Suasana alamnya sejuk, bersih, dan nampak indah sepanjang perjalanan, disana kami melihat banyak rumput ilalang, pohon pisang, dan berbagai tanaman liar yang tumbuh sejauh mata memandang. Letaknya di pegunungan menjadikan desa ini berbeda dengan desa lainnya yang terletak di tepian pantai, suasana pegunungan yang rindang, tidak terlalu panas, dan kadang tertiup angin sepoi-sepoi sehingga perjalanan kami tidak terasa melelahkan meski harus berjalan kaki dari bukit Kathoba Mambulu dan menuruni jalan pengerasan.

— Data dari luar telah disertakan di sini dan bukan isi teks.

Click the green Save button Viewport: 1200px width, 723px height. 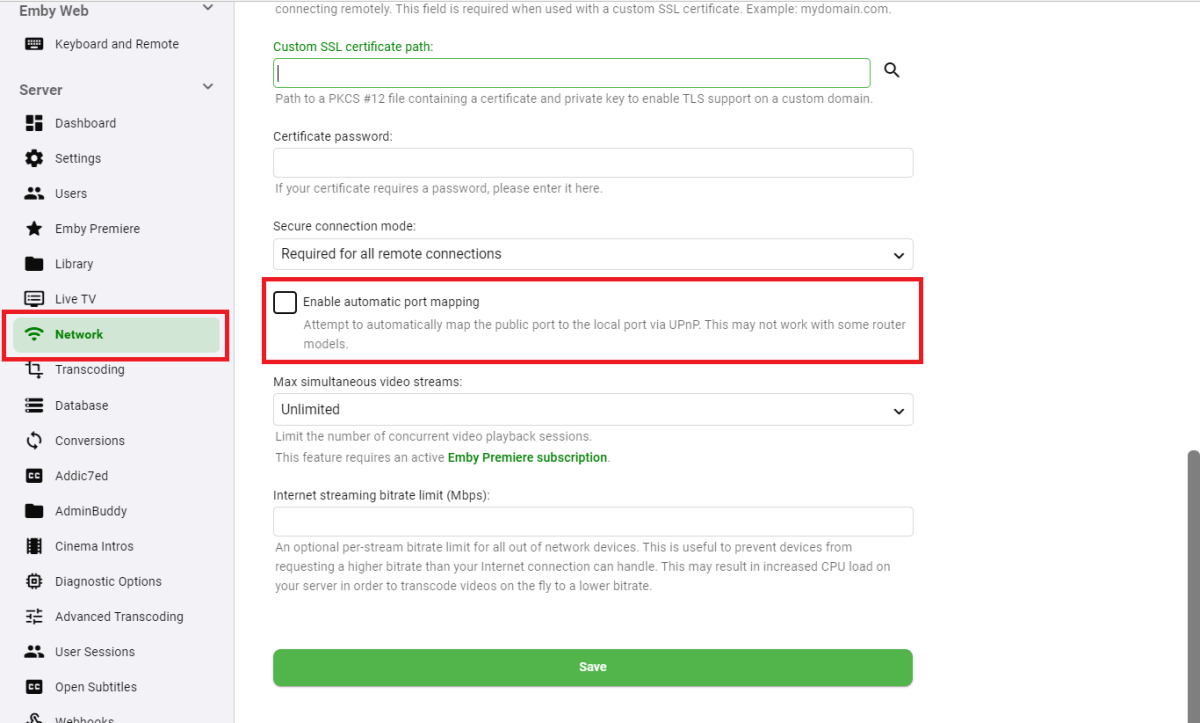click(592, 667)
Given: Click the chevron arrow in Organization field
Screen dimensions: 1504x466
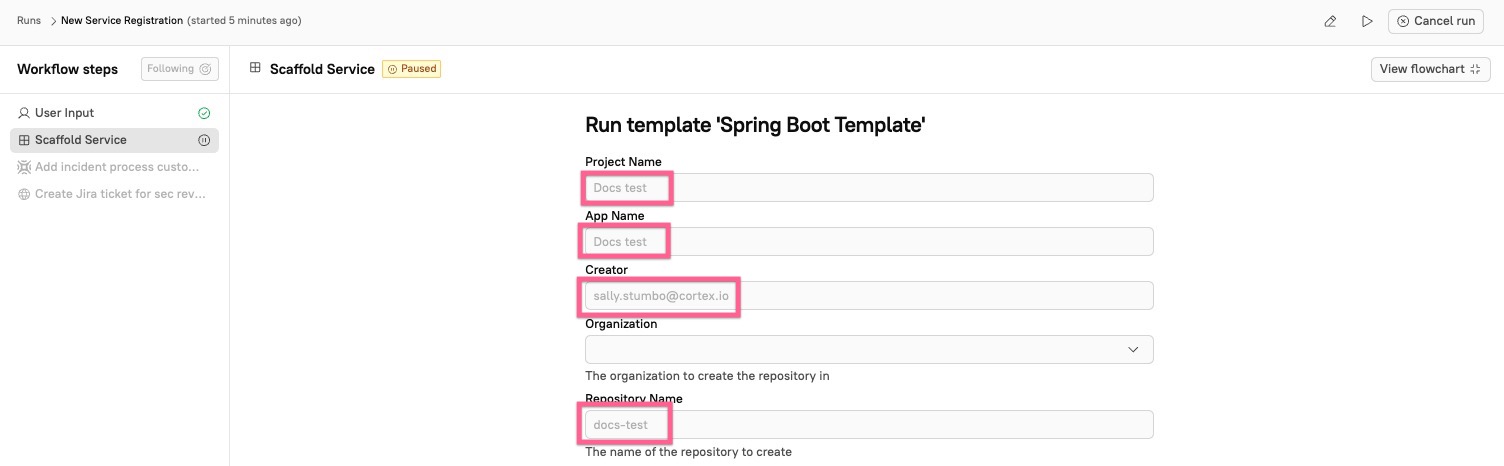Looking at the screenshot, I should pos(1133,349).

Di tengah kampung kami bertemu dengan penduduk setempat dan teman akrab Joko namanya “La Mudi”, kebetulan dia berasal dari Desa Batuatas Timur yang menikah dengan warga Desa Liwu dan menetap disana. Dialah yang secara suka rela dan senang mengantar kami keliling kampung sekaligus menelusuri jejak misteri Pantai Warumi, kami mengawali perjalanan menuju Baruga Liwu yang sudah lama membuatku penasaran. Sekilas perasaan saya tentang desa ini merupakan pengalaman pertama kali melihatnya, rasa penasaranku tentang desa mulai terobati setelah ditemani berlama-lama oleh La Mudi. Dia menunjukan beberapa tempat yang dianggap sakral oleh masyarakat setempat salah satunya Baruga Liwu yang nantinya kami singgahi.

Setelah beberapa menit kemudian kami tiba di Baruga tersebut, nampak baruga ini dibangun dari kayu yang kokoh, cukup terawat, tidak ada seorang pun terlihat di dalamnya, bangunan yang didirikan di tanah seluas kurang lebih 20 x 20 meter yang dapat menampung puluhan orang, dengan kontruksi bangunan seperti panggung, tidak ada dinding yang menutupinya sehingga dari jauh kamipun bisa melihat suasana di dalam Baruga. Beberapa menit kami melihat bangunan itu, lalu melanjutkan perjalanan menuju pantai tersebut.

Selama dalam perjalanan terlihat tebing-tebing menjulang tinggi dan kuat, di dinding tebing kami diperlihatkan batu berbentuk seperti “Binatang Kadal” yang dipercayai oleh masyarakat mempunyai cerita tersendiri dibalik bentuk itu, dibawah tebing ada jejeran bambu-bambu yang berbaris indah, serasa berada di Negeri Tirai Bambu, udaranya yang sejuk dan rindang, di tempat ini pula kami harus berhadapan dan menaklukan jurang tinggi sambil berpegangan pada bebatuan, maklum belum ada jalan yang dibuat permanen, tangga yang kami turuni dibentuk oleh warga secara alami ukurannya cukup untuk telapak kaki. Beberapa kali menuruni tangga dengan hati yang was-was, kamipun harus berpegangan pada batu atau pohon yang tumbuh disekitar jurang itu.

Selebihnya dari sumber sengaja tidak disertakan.